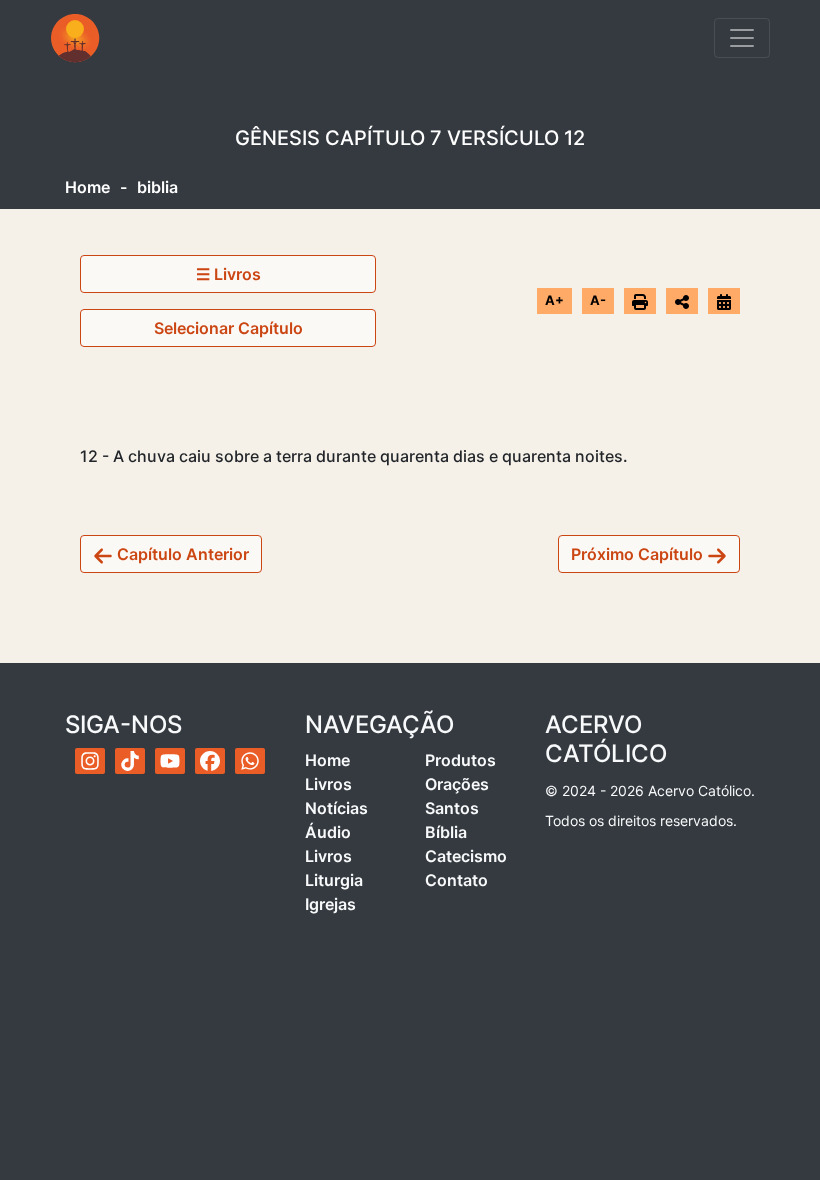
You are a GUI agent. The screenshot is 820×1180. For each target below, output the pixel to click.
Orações (457, 784)
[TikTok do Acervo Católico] (130, 761)
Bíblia (446, 832)
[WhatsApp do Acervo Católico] (250, 761)
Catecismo (466, 856)
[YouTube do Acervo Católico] (170, 761)
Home (87, 187)
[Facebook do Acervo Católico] (210, 761)
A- (598, 300)
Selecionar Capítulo (228, 328)
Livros (328, 784)
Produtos (460, 760)
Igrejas (330, 904)
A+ (554, 300)
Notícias (336, 808)
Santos (452, 808)
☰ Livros (228, 274)
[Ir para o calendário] (724, 300)
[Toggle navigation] (742, 38)
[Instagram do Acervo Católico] (90, 761)
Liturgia (334, 880)
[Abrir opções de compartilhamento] (682, 301)
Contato (456, 880)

Exercise details:
Reprint the listing above verbatim but drop the images.

Response to this task:
You are a GUI agent. The screenshot is 820×1180. For each target below, output the pixel to click.
Orações (457, 784)
[TikTok do Acervo Católico] (130, 761)
Bíblia (446, 832)
[WhatsApp do Acervo Católico] (250, 761)
Catecismo (466, 856)
[YouTube do Acervo Católico] (170, 761)
Home (87, 187)
[Facebook do Acervo Católico] (210, 761)
A- (598, 300)
Selecionar Capítulo (228, 328)
Livros (328, 784)
Produtos (460, 760)
Igrejas (330, 904)
A+ (554, 300)
Notícias (336, 808)
Santos (452, 808)
☰ Livros (228, 274)
[Ir para o calendário] (724, 300)
[Toggle navigation] (742, 38)
[Instagram do Acervo Católico] (90, 761)
Liturgia (334, 880)
[Abrir opções de compartilhamento] (682, 301)
Contato (456, 880)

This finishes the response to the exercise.